Playing initially to a half-empty club, most of whom were there to hear "the song," Modern English absolutely delighted the crowd with material stretching all the way back to their beginnings and right up to their current release. Breezing their way through their all-too-short show, and with the help of a small group of fanatics, Modern English showed why they were the quintessential band of the 80's. Full of energy and excitement, they won over everyone in the audience, which at this point was close to capacity as the doors were open to let the regulars in. Then it was time, as their lead vocalist announced, "We're going to play the song that most of you came to hear!"
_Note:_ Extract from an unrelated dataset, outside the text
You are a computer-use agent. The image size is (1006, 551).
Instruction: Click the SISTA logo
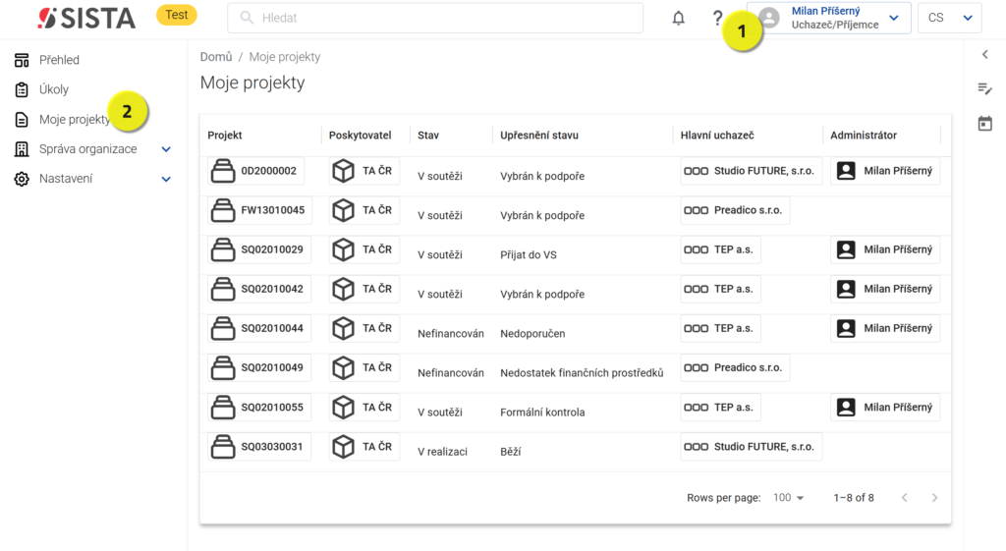pos(90,18)
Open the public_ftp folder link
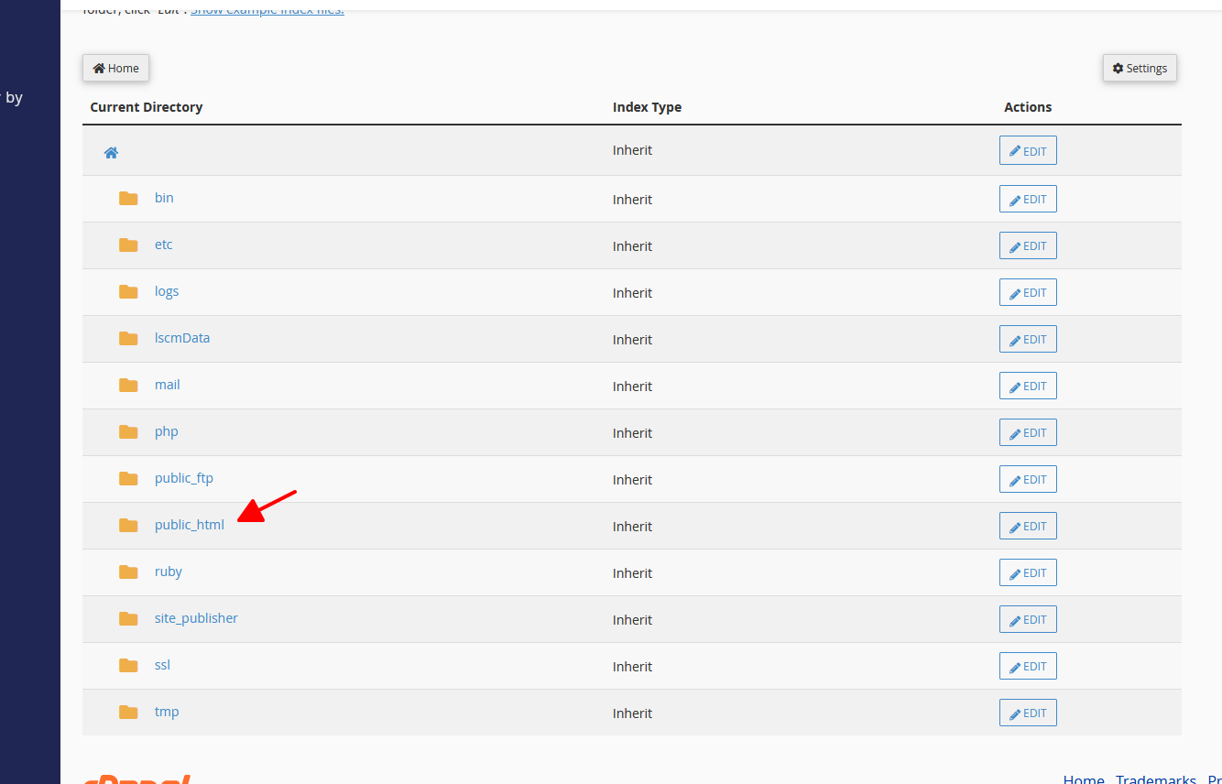Screen dimensions: 1222x784 click(x=184, y=478)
Well, in all honesty, "I Melt With You" is better heard on the radio, tape, CD, whatever, just not live. The live version lost something in the transition, although this could be said for almost any live version of a song, some more apparent than others. This was, fortunately, the only mark against them in an otherwise flawless performance, and was nonetheless accepted enthusiastically by those on the dance floor. Modern English did prove, beyond a shadow of a doubt, that they are strong enough as a band and as individuals to produce more than a runaway single. And, as the new material showed, they haven't lost their touch.
Opening for Modern English were the Extinct, hailing from Los Angeles. They seemed a strange choice to open for Modern English. With music which intertwined influences from rock, R & B, soul, blues, and a splash of country, the Extinct are the epitome of versatility, complete with a female Eddie Vedder, who looked and sounded quite similar to the Pearl Jam guru. The band, however, lacked any excitement in either their music or stage presence, falling just short of a good performance; as well, they spread themselves too thin in trying to cover so many aspects of the musical spectrum.